Damit Draghi Erfolg hat, muss er die Fraktionen in seiner Regierung dazu bringen, gemeinsam einige der Wählergruppen fallen zu lassen, die sie ins Amt gebracht haben. Das ist vielleicht die größte Herausforderung von allen. Indem er allen Parteien, die seine Regierung unterstützen, Kabinettsposten zugeteilt hat, macht er es den Parteien zumindest schwerer, sich der Verantwortung - und dem Unmut der Bevölkerung - für das, was folgen wird, zu entziehen. Die Schlüsselfrage - und eine, die im Moment nicht beantwortet werden kann - ist, wie lange Draghi Disziplin und Einigkeit aufrechterhalten kann, während er die Reformen durchdrückt.
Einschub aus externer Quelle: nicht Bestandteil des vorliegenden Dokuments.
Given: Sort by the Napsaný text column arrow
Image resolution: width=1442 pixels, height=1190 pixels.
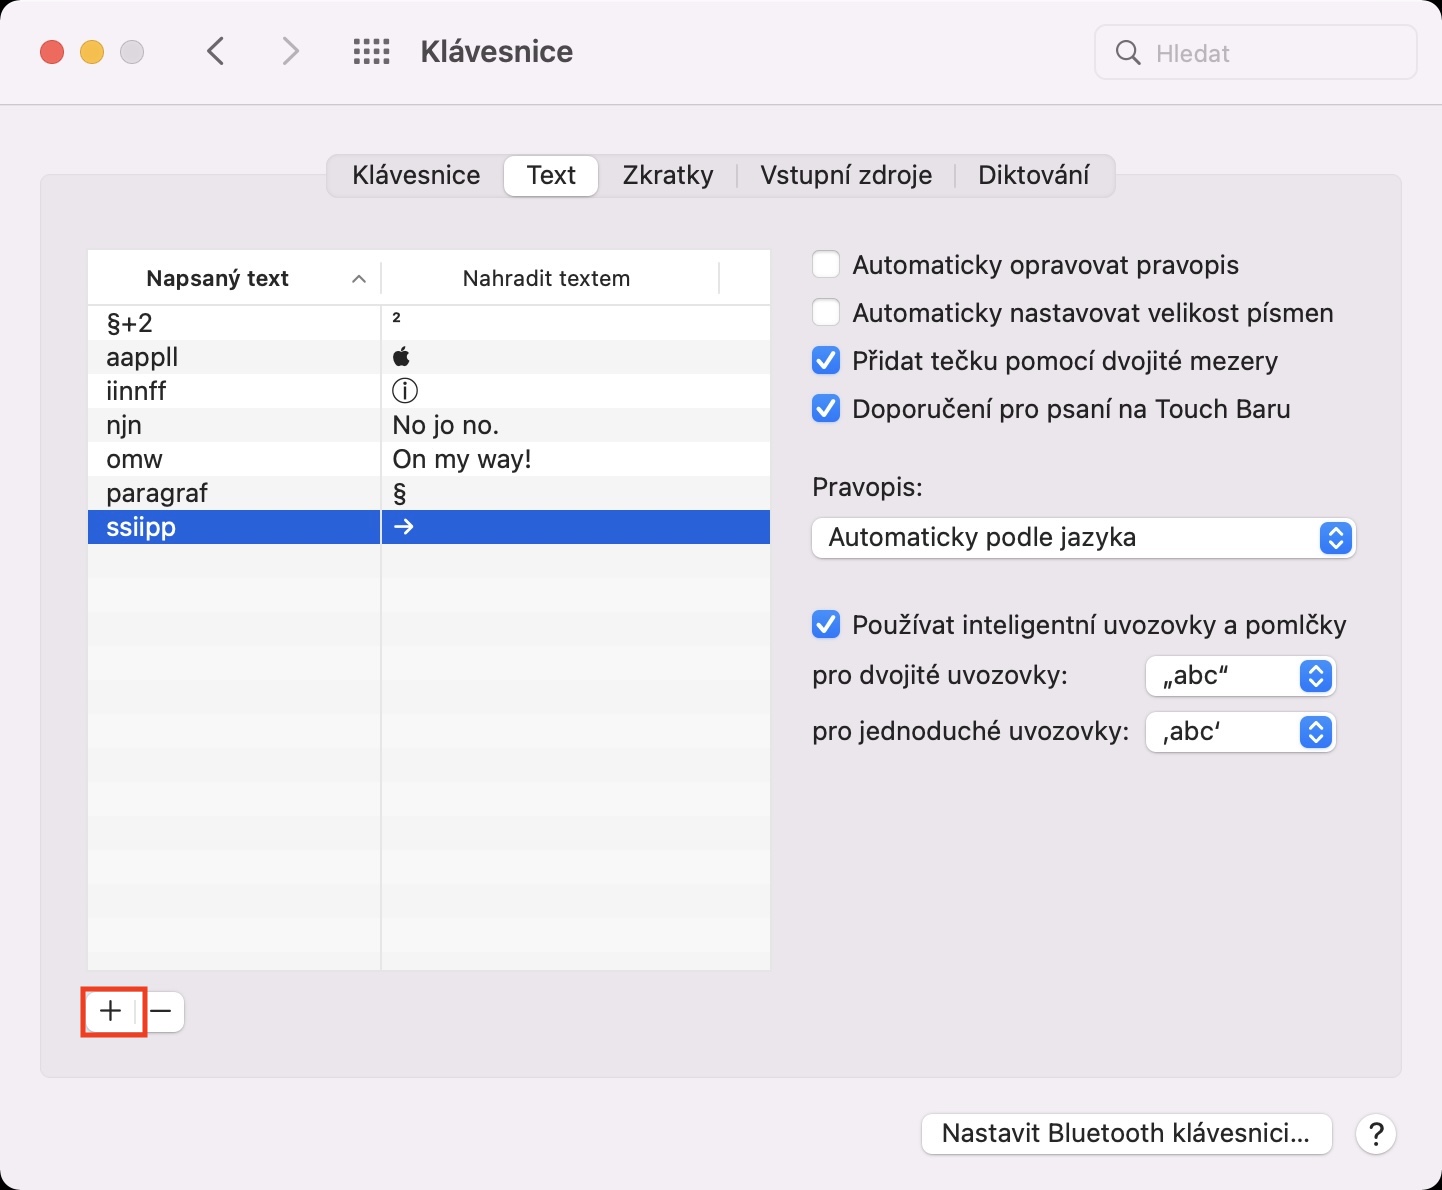Looking at the screenshot, I should click(359, 279).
Die Märkte werden nicht lange warten müssen, um zu erfahren, wie viel Draghi bereit ist, zu riskieren: Das Land muss der Europäischen Kommission bis April einen "Sanierungs- und Stabilitätsplan" vorlegen, um mehr als 200 Milliarden Euro an Mitteln aus dem EU-Konjunkturfonds zu erhalten. Dieser Plan muss zeigen, dass Italien letztendlich in der Lage ist, sich aus seinen aktuellen Problemen zu befreien. Dafür wird Draghi all seine Sympathien mobilisieren müssen, die er nicht nur innerhalb Italiens, sondern auch auf den Finanzmärkten und in den europäischen Hauptstädten genießt. Das Ergebnis ist alles andere als garantiert.